[start Passage given]

# my shrimp



## slickjack (Jul 26, 2015)

180 for 35 minutes, amazing no seasoning just natural with cherry













shrimp1.jpg



__ slickjack
__ Jul 26, 2015


----------



## foamheart (Jul 26, 2015)

Looks good, but where they dry? I usually shy away from smoking shrimps for that reason. I fried about 5 doz. for the family for lunch today and thought about the smell of smoke the whole time.

EDITT::

When ya have a chance would ya please update your location in your profile? Easily done by clicking the Profile icon on the above task-bar. That way we know a bit more anout your locale for discussions.

Thank ye, thank ye, thank ye !!


----------



## slickjack (Jul 26, 2015)

Foamheart said:


> Looks good, but where they dry? I usually shy away from smoking shrimps for that reason. I fried about 5 doz. for the family for lunch today and thought about the smell of smoke the whole time.
> 
> EDITT::
> 
> ...


I never thought of it either unltill Line Pelltier from Masterchef Canada mentioned it, I did a search on it and found this site, joined and here I am. Wasn't dry at all, low heat, I let it smoke for 30 minutes before putting the shrimp in cause I wanted max smoke for time, stayed at 180 untill the tails turned orage and they were moist and crunchy, not tough but you could feel a slight crunch going thru the shrimp fiber, like with a shrimp ring, the cherry smoke really added  a lot to the flavor, The steak I cooked to go with it was not good, no fat on the sirloin tips, no fat = no taste, but that has nothing to do with the smoke, 1st world BBQ  issues.

I changed my location, all I could see was time zone. let me know if there is a different place, I Am in NB Canada, Moncton to be precise.


----------



## slickjack (Jul 26, 2015)

And I love this forum!!! So full


----------



## stovebolt (Jul 28, 2015)

Those shrimp look great. I love some smoked shrimp, but I usually put some butter and creole seasoning on them.

Chuck


----------



## crazymoon (Jul 30, 2015)

SJ, those shrimp look delicious !


----------



## dirtsailor2003 (Aug 5, 2015)

I like your keep it simple naked shrimp approach! Letting the meat shine through with minimal to no seasoning is a great way to cook. If you really feel courageous leave the shrimp in for a few hours at the lower temp. Shrimp jerky is tasty!


----------



## slickjack (Aug 5, 2015)

Thanks for the suggestion, I am courageous and now have to try shrimp jerky.


----------



## cedar eater (Aug 24, 2015)

I've tried smoking shrimp twice this way and they seemed limp and maybe slightly undercooked (not unsafe) both times. I'm going to bump the heat up next time. The shrimp I used were thawed and slightly mushy in texture when raw, the best I can get locally. I used alder the first time and apple the second.


----------

[end Passage given]
[start Raw data]

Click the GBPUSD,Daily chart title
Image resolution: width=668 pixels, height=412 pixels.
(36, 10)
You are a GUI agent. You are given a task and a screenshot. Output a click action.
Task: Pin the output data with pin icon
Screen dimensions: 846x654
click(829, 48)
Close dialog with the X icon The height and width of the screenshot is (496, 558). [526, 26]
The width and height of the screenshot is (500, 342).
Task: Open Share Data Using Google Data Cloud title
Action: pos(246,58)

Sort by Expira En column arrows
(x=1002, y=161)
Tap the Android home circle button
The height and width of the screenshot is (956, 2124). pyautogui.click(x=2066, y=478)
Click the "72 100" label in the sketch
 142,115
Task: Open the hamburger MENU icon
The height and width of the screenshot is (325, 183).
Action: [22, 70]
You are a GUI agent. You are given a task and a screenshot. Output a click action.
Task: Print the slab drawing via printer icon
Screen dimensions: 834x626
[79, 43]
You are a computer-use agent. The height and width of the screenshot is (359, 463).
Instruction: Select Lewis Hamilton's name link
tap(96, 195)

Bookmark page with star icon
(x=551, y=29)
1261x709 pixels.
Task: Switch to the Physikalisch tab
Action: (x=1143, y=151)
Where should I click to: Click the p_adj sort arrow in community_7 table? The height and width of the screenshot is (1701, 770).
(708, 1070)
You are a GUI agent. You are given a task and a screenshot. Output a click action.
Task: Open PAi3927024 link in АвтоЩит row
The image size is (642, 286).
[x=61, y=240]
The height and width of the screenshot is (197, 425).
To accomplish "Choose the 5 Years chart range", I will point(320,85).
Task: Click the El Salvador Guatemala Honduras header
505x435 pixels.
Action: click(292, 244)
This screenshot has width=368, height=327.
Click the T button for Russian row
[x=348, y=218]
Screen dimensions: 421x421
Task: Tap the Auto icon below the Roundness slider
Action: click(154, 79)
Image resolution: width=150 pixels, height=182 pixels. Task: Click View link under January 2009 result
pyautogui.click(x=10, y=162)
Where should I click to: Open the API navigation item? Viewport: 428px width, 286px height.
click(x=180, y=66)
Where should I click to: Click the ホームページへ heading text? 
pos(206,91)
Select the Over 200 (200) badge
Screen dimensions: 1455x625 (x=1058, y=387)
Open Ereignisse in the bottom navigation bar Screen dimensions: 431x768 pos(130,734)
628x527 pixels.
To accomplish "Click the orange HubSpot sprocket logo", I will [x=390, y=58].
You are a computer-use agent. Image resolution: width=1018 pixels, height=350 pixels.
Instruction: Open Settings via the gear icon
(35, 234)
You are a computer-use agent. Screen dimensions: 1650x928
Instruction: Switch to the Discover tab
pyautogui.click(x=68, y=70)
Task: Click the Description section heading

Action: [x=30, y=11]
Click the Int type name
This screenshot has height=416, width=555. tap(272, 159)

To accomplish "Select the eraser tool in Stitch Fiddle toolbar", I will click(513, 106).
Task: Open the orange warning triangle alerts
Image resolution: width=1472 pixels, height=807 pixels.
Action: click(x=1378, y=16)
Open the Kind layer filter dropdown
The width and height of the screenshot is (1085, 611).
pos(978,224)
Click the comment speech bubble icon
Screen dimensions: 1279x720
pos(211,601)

[end Raw data]

Set tasks
• a. Write out everything in the smoked shrimp thread from "I like your" down to "slickjack (Aug 5, 2015)".
• b. Name each distinct username that heads a post in the smoked shrimp thread.
• c. Render this sentence from the smoked shrimp thread in French: "Letting the meat shine through with minimal to no seasoning is a great way to cook."

Answer list
• a.
I like your keep it simple naked shrimp approach! Letting the meat shine through with minimal to no seasoning is a great way to cook. If you really feel courageous leave the shrimp in for a few hours at the lower temp. Shrimp jerky is tasty!


----------



## slickjack (Aug 5, 2015)

• b. slickjack, foamheart, stovebolt, crazymoon, dirtsailor2003, cedar eater

• c. Laisser la viande s'exprimer avec peu ou pas d'assaisonnement est une excellente façon de cuisiner.